TRY IT
Go through the records and show each line where the word "Toggle" occurs.

[Data records]
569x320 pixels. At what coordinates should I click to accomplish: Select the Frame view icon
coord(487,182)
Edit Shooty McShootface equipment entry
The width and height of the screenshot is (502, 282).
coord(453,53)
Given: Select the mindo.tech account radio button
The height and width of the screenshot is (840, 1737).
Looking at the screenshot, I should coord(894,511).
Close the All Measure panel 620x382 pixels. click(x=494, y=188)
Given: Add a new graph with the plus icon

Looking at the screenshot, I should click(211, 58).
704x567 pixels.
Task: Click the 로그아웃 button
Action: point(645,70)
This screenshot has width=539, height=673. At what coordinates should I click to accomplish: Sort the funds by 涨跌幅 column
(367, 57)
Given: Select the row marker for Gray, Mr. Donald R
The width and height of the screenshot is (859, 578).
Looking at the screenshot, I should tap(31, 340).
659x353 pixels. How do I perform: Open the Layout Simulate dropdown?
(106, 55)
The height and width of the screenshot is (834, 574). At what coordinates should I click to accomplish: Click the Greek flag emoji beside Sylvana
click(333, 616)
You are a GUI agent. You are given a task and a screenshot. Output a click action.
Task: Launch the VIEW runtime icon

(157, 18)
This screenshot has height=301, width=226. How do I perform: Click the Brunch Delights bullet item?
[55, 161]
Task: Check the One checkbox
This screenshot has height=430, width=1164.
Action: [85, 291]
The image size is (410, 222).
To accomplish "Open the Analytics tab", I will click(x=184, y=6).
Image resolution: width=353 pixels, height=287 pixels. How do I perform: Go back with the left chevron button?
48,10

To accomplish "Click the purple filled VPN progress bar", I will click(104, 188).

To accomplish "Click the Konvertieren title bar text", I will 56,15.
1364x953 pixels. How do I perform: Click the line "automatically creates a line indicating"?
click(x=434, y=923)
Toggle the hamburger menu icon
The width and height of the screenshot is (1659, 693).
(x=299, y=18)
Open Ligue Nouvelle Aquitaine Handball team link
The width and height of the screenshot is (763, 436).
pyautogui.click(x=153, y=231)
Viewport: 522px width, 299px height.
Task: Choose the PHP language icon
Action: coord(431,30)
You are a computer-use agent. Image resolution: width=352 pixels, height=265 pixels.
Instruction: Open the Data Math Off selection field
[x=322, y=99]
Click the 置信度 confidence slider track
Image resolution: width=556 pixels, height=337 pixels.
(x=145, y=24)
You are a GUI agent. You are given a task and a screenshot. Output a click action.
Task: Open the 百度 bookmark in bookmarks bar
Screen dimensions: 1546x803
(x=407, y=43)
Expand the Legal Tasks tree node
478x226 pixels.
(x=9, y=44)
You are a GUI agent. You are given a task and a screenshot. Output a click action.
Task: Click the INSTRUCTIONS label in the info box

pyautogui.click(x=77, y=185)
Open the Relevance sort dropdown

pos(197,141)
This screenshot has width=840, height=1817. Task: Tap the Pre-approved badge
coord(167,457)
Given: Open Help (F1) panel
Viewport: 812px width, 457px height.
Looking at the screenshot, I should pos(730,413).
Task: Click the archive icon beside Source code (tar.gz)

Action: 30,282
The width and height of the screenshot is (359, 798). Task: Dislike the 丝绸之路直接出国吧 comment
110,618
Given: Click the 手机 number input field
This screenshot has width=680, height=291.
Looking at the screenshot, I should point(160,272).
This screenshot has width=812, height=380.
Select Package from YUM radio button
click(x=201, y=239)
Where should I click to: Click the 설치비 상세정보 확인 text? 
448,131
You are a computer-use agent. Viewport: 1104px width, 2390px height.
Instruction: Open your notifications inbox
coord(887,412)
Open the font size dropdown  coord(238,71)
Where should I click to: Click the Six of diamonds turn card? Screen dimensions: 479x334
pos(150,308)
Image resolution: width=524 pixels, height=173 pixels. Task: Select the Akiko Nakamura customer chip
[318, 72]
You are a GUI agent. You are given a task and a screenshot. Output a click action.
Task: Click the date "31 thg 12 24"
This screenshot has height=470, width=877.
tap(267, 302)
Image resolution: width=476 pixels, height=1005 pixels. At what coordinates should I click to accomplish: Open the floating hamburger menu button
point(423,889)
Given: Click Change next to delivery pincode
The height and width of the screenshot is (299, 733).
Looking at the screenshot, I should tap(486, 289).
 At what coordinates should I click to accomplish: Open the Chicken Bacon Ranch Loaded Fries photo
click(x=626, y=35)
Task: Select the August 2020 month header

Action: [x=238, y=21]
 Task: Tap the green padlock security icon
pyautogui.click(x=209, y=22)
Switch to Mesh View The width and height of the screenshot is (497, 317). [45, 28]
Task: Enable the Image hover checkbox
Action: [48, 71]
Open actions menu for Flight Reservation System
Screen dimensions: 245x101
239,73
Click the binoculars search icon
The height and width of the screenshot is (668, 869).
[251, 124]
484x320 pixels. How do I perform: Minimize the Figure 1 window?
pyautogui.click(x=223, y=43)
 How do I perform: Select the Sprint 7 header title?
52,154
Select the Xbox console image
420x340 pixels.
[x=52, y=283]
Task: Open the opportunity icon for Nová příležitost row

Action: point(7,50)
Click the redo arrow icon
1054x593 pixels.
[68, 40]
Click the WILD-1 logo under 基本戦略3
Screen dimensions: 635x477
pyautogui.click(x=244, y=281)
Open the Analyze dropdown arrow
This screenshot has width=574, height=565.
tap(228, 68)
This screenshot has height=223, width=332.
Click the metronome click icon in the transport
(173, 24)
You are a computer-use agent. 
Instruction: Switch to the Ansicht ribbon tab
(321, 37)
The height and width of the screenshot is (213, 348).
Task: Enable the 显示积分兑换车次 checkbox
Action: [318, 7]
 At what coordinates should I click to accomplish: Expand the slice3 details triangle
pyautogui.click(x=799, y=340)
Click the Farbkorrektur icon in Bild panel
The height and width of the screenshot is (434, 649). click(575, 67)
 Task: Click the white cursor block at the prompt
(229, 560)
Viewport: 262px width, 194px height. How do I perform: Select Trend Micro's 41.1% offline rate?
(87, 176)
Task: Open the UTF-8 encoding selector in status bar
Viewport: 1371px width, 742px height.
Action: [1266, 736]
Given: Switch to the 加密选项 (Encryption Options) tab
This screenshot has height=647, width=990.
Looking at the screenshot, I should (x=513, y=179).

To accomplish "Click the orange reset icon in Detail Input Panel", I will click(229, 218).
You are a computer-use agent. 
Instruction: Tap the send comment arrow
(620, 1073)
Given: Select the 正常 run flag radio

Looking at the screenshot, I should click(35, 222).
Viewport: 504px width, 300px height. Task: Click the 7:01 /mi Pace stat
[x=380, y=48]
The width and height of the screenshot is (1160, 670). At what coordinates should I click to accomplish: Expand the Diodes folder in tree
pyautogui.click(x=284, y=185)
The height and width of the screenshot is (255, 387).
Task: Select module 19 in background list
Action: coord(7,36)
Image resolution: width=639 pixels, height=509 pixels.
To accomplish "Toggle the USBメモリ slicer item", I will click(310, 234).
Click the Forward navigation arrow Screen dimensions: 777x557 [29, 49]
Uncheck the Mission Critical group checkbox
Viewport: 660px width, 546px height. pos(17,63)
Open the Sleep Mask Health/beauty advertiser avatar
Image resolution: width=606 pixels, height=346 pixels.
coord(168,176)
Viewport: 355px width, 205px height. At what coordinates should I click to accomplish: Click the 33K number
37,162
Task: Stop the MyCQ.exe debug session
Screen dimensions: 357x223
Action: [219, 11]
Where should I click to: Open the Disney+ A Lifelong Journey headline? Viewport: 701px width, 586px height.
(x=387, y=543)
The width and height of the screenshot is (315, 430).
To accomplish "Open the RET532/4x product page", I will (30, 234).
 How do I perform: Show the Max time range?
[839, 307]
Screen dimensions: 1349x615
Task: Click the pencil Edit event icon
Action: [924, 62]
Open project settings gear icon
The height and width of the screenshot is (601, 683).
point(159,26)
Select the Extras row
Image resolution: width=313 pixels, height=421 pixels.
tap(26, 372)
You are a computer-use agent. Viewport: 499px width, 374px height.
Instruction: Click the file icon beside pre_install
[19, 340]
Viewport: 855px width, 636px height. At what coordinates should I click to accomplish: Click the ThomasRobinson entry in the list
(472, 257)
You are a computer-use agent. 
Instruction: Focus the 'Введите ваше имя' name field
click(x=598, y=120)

PROBLEM SOLUTION
Toggle the hamburger menu icon
To accomplish "Toggle the USBメモリ slicer item", I will click(310, 234).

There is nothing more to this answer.